Dalam hampir dua puluh tahun sejak lahirnya Bitcoin, “siklus empat tahun” hampir menjadi kepercayaan kolektif seluruh peserta pasar kripto. Pengurangan setengah (halving) mendorong kontraksi pasokan, reli kenaikan harga, musim altcoin bergantian tampil, logika ini tidak hanya menjelaskan pola peralihan bull dan bear dalam sejarah, tetapi juga mempengaruhi ritme pengisian posisi oleh lembaga investasi, siklus pendanaan pasar primer, bahkan pemahaman industri terhadap dimensi waktu.

Namun sejak halving April 2024 hingga saat ini, performa pasar justru melanggar banyak ekspektasi. Bitcoin naik dari 60.000 USD ke rekor tertinggi 126.000 USD, kenaikan ini jelas lebih kecil dibandingkan siklus sebelumnya, dan altcoin bahkan jauh tertinggal. Likuiditas makro global dan variabel kebijakan justru menjadi jangkar utama pasar. Terutama setelah ETF spot, dana institusi, dan instrumen keuangan tradisional masuk secara besar-besaran, satu pertanyaan terus dibahas: Apakah siklus empat tahun pasar kripto masih memiliki daya tarik?
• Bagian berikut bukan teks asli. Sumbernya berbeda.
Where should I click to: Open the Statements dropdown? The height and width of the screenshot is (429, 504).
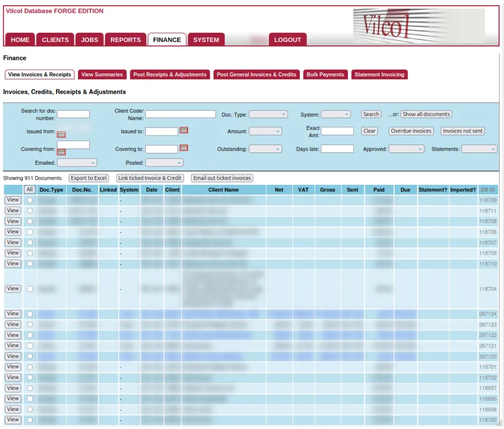pyautogui.click(x=479, y=148)
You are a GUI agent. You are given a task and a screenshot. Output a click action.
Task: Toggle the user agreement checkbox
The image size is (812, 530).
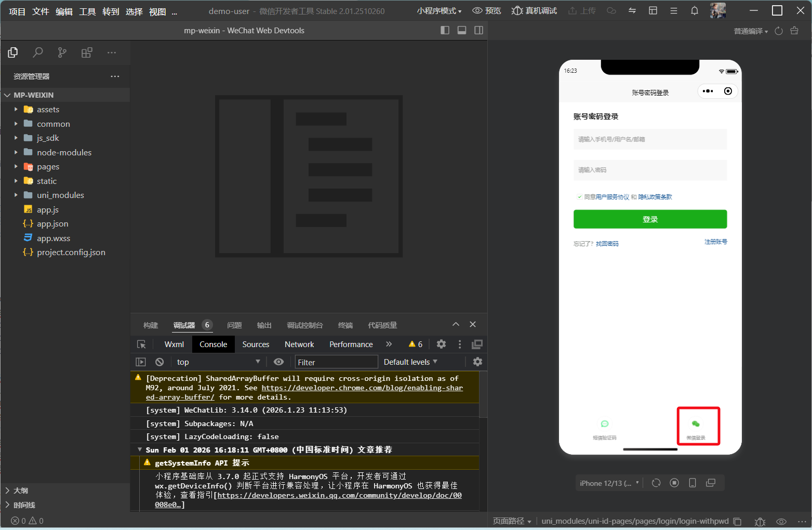pyautogui.click(x=579, y=197)
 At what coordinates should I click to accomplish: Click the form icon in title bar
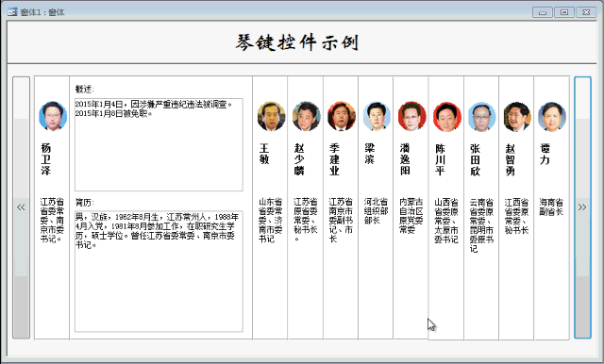(12, 12)
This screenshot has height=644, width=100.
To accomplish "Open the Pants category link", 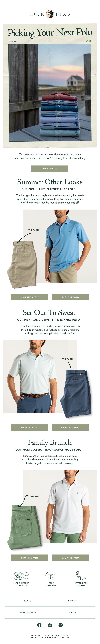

Untuk menjawab pertanyaan ini, kami mewawancarai tujuh investor senior dan profesional di bidang kripto yang telah berkecimpung bertahun-tahun, merangkum pandangan mereka tentang siklus pasar, struktur pasar, penilaian risiko, dan alokasi posisi.

Esensi Siklus Empat Tahun: Dari Mekanisme Pasokan ke Perjudian Likuiditas

Sebelum menilai apakah siklus ini “gagal”, pertama-tama perlu memperjelas satu pertanyaan dasar: apa sebenarnya yang menjadi inti dari “siklus empat tahun” yang kita bahas?

Berdasarkan konsensus narasumber, siklus empat tahun tradisional terutama didorong oleh pengurangan setengah Bitcoin setiap empat tahun. Halving berarti penurunan pasokan baru, perubahan insentif penambang, dan dalam jangka panjang mendukung titik tengah harga—ini adalah bagian paling matematis dari narasi siklus empat tahun.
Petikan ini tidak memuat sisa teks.